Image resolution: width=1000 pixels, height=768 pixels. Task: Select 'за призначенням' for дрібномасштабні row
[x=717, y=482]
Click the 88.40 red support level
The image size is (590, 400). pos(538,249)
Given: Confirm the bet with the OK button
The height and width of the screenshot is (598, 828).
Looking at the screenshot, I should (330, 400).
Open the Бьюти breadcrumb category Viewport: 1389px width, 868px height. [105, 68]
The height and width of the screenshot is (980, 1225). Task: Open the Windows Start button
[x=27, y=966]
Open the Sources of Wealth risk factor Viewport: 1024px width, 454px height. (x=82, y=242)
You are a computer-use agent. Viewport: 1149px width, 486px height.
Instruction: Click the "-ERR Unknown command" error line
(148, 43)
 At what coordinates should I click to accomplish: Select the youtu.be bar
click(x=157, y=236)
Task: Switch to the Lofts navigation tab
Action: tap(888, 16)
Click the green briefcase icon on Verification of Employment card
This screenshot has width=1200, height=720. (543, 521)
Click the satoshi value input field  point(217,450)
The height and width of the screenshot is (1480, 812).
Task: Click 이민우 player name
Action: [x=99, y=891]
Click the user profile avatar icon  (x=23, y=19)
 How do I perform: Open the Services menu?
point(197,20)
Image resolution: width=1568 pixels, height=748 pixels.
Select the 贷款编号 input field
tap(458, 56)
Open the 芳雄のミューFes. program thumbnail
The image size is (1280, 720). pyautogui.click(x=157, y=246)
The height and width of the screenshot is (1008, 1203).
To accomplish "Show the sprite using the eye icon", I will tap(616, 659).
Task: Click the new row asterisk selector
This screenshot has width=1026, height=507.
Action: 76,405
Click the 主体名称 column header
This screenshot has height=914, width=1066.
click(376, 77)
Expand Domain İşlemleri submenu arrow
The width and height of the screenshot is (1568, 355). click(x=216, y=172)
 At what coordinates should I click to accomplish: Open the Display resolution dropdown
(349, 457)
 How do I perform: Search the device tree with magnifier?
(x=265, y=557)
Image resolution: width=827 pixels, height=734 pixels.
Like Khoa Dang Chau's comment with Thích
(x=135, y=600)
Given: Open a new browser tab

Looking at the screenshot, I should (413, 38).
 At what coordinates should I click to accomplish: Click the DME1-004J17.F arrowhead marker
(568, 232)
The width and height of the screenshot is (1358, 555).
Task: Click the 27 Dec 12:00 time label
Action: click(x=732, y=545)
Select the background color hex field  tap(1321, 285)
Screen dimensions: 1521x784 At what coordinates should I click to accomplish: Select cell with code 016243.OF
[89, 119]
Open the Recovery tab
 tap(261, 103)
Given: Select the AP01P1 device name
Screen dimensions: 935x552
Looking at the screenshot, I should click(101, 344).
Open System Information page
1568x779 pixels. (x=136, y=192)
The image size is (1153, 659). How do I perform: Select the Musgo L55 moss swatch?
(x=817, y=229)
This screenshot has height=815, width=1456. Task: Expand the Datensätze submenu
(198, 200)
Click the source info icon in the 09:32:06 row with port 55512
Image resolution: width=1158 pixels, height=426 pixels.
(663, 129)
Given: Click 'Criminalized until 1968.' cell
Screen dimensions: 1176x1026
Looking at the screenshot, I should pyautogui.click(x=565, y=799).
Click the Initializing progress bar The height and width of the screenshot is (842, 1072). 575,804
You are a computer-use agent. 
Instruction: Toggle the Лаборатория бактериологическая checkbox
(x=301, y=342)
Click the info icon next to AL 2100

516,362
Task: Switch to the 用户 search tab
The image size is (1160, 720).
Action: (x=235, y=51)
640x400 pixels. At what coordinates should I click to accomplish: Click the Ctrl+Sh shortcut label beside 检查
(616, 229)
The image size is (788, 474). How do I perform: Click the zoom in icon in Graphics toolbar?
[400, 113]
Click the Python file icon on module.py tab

+ + +

WHAT IS NEEDED: Please list every line of the records above that contains the string "Instruction". Case counts.

WRITTEN SOLUTION:
Instruction: Click the "-ERR Unknown command" error line
Instruction: Toggle the Лаборатория бактериологическая checkbox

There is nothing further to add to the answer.